Note that Jacobian exists both under the rev and fwd directories, respectively to do reverse and forward mode derivatives. Which mode to use depends on your map f: \mathbb R^n \rightarrow \mathbb R^m, specifically the dimensions m and n. Comparing both is an easy and enlightening exercise. In this particular example, there is one autodiff method we don’t use in Stan which could be quite useful, which is taping, something worth thinking about.

To complement @Bob_Carpenter’s reference on autodiff, see my review on autodiff.

EDIT: the code is a prototype, there are a lot of things that can be improved, and it’d be worth discussing how.


Hi Charles!

You, sir, are a master.

I will take a look at your code and play with it (I did look at your branch because I remembered you were working on something related, but completely missed the golden point).

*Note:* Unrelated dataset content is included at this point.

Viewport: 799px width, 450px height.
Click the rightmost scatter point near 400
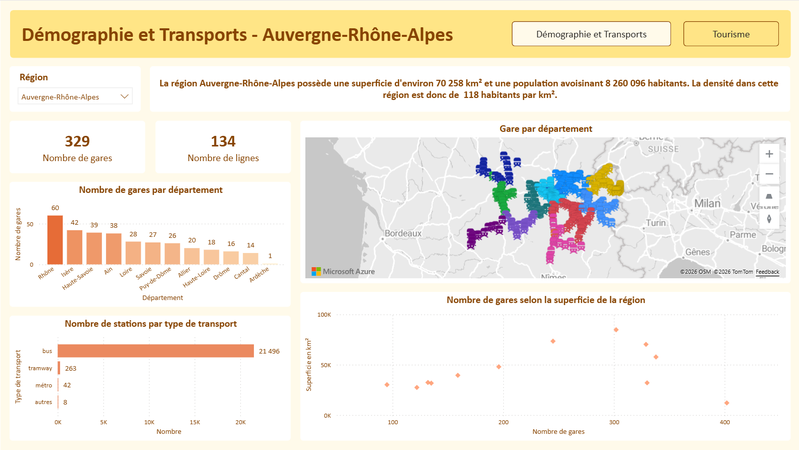(x=726, y=403)
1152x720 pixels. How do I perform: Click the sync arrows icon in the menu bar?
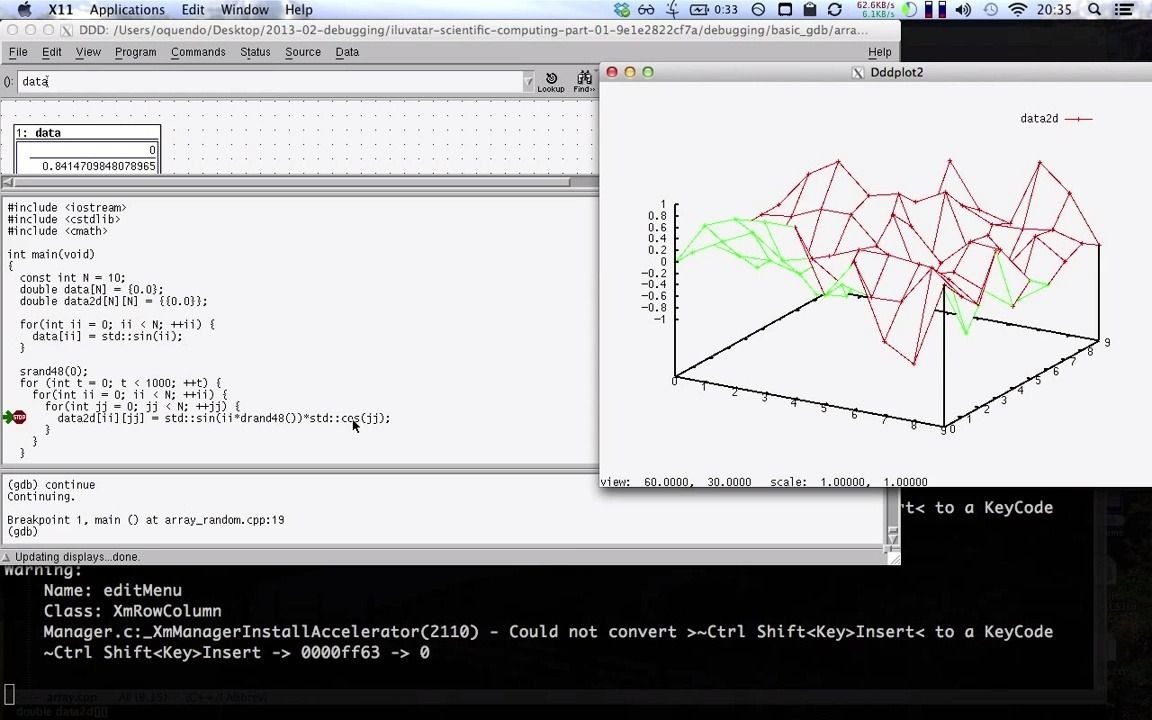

That will make my life so much easier, I was just thinking of manually adding support for the kernels I need by hardcoding the derivatives. This would scale so much better. From this I believe I can easily go to my next step, computing the hessian (just wrap jacobian_fwd and do jacobian_fwd over it is my first thinking).

Looking at your edit, and after I take couple looks at the code, I would be very much up for that discussion on improving this prototype, I want to stick this piece into projpred in the near future and performance may be a concern for some models.

Thank you very much.

I would be very much up for that discussion on improving this prototype


From this I believe I can easily go to my next step, computing the hessian (just wrap jacobian_fwd and do jacobian_fwd over it is my first thinking).

It’s worth spending some time thinking this through. You’ll want to do one reverse and one forward mode pass for the Hessian, and exploit the fact autodiff computes directional derivatives. It’s not straightforward, but this is a well known problem – my guess is a google search will spit out the solution.